Gewerbesteuerpflicht selbständiger Berater
Zwei neuere Entscheidungen zur Gewerbesteuerpflicht selbständiger Berater
Von Rechtsanwalt Dr. Benno Grunewald, Bremen.
Die vom BFH (Bundesfinanzhof) aufgestellten Hürden für die Anerkennung als Freiberufler geraten durch die neueren Entscheidungen zweier Finanzgerichte zunehmend ins Wanken.
I. Entscheidung des Finanzgerichts Baden-Württemberg
Das Finanzgericht Baden-Württemberg hat in seiner rechtskräftigen Entscheidung vom 19.05.1999 festgestellt, dass die Unterscheidung zwischen Anwendersoftware und Systemsoftware zumindest nach 1994 nicht mehr aufrecht erhalten werden kann. Hieraus folgt, dass die Tätigkeit des Selbständigen nach 1994 auch dann als freiberuflich einzustufen ist, wenn er Anwendersoftware entwickelt. Dies setzt allerdings voraus, dass der Selbständige die einem Ingenieur oder Diplom-Informatiker vergleichbaren Kenntnisse besitzt und darlegen kann.
Zu dieser Entscheidung des Finanzgerichts hat ein Richter am BFH eine Anmerkung verfasst, die in die gleiche Richtung geht. Auch der BFH-Richter ist der Auffassung, dass es auf die Differenzierung zwischen Anwendersoftware und Systemsoftware für den Zeitraum nach 1994 nicht mehr ankommt.
II. Entscheidung des Finanzgerichts Rheinland-Pfalz
Das Finanzgericht Rheinland-Pfalz hat in seiner (nicht rechtskräftigen) Entscheidung vom 30.08.2000 festgestellt, dass die bisherige Rechtsprechung des BFH zum Thematik ´beratender Betriebswirt´ eine „faktische Berufssperre“ darstellt. Weiter macht das Gericht deutlich, dass die Fortentwicklung des § 18 EStG nicht nur nicht unzulässig sondern sogar vom Gesetzgeber gewünscht wird. Die sog. ´Katalogberufe´ sind, auch dem Wortlaut des Gesetzes nach, zu den freiberuflichen Tätigkeiten lediglich „dazugehörig“, d.h. der Normbereich ist de facto und de jure erheblich umfassender.

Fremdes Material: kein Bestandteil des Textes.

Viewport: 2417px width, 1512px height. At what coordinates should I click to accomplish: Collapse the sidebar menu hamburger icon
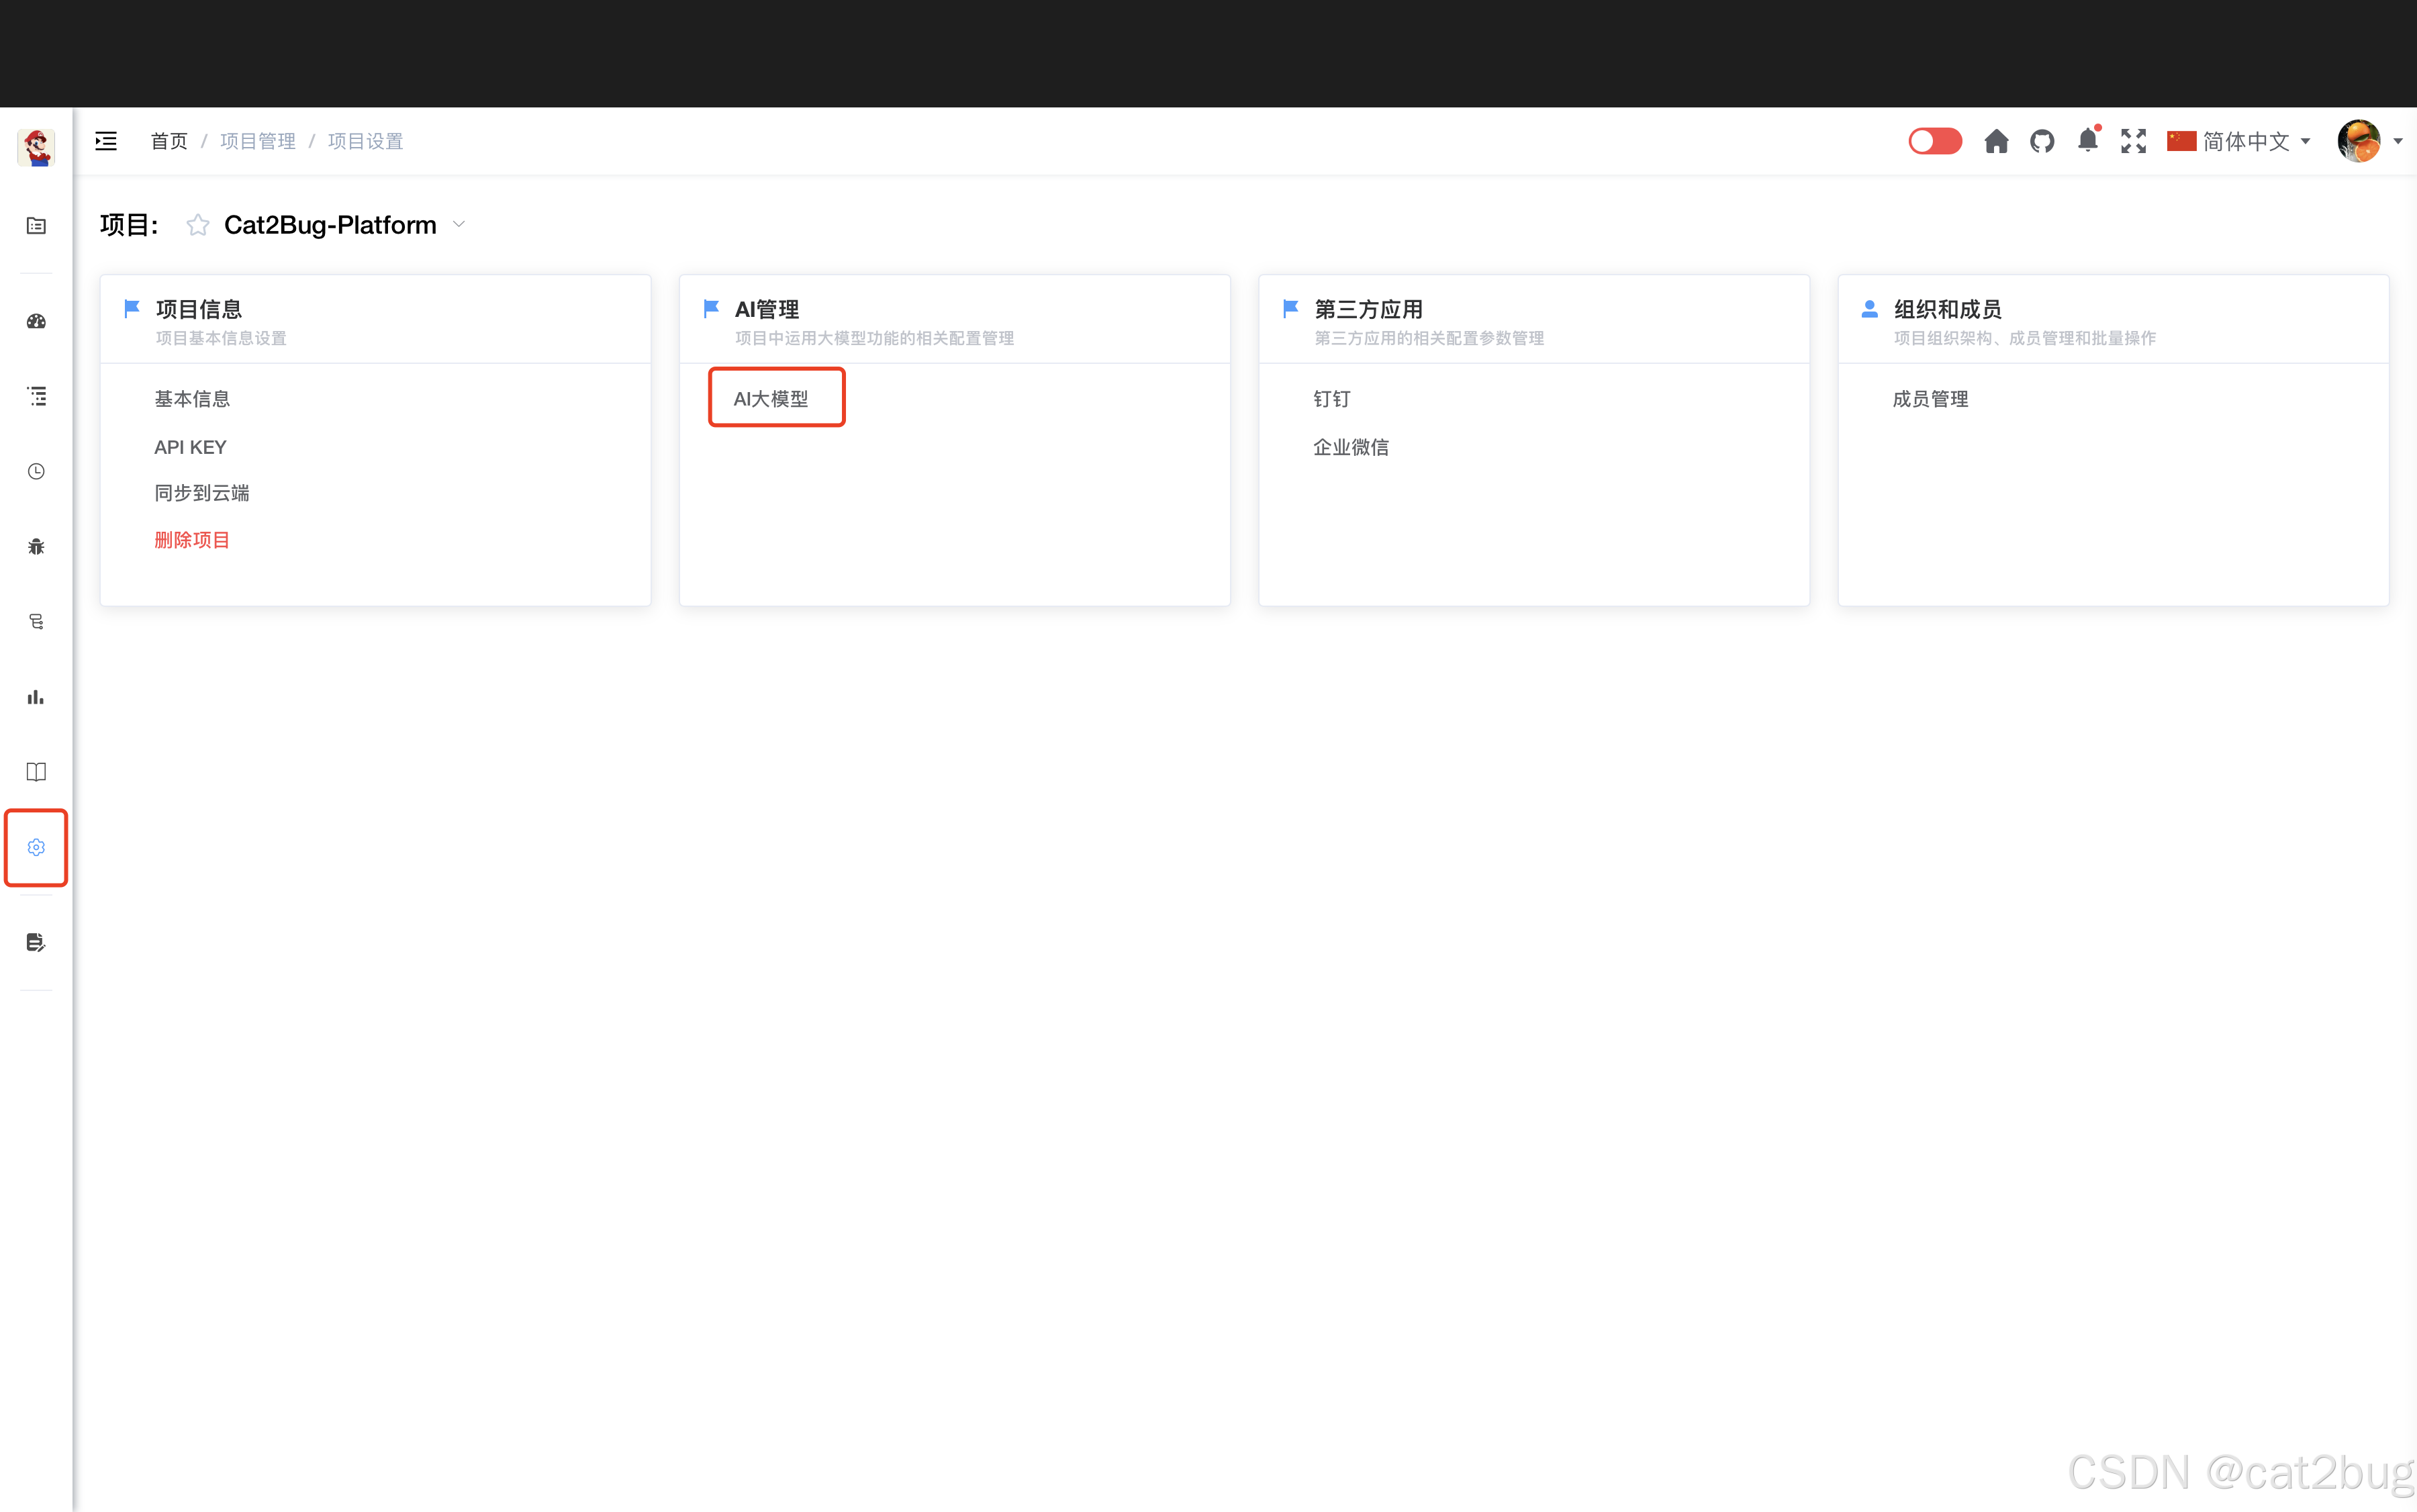point(106,141)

Somit kommt das Finanzgericht Rheinland-Pfalz unter Beachtung einer verfassungskonformen Auslegung des § 18 EStG zum Ergebnis, dass ein Selbständiger auch ohne akademischen Abschluss als beratender Betriebswirt als freiberuflich eingestuft werden kann, auch wenn er nicht in allen Hauptbereichen der Betriebswirtschaft tätig ist.
III. Fazit
Beide Urteile markieren zwar nicht unbedingt eine Wende, aber doch eine neue Richtung in Sachen „Anerkennung als Freiberufler“. Zu beachten ist jedoch, dass es sich „nur“ um Entscheidungen von Finanzgerichten handelt, die für andere Finanzgerichte nicht bindend sind.
Bemerkenswert sind jedoch die Argumente der Gerichte, die sicherlich in anderen Fällen hilfreich sein können. Außerdem ist zu berücksichtigen, dass die Entscheidung des Finanzgerichts Rheinland-Pfalz dem BFH zur Revision vorliegt – hier könnte also ein mögliches Grundsatzurteil ergehen.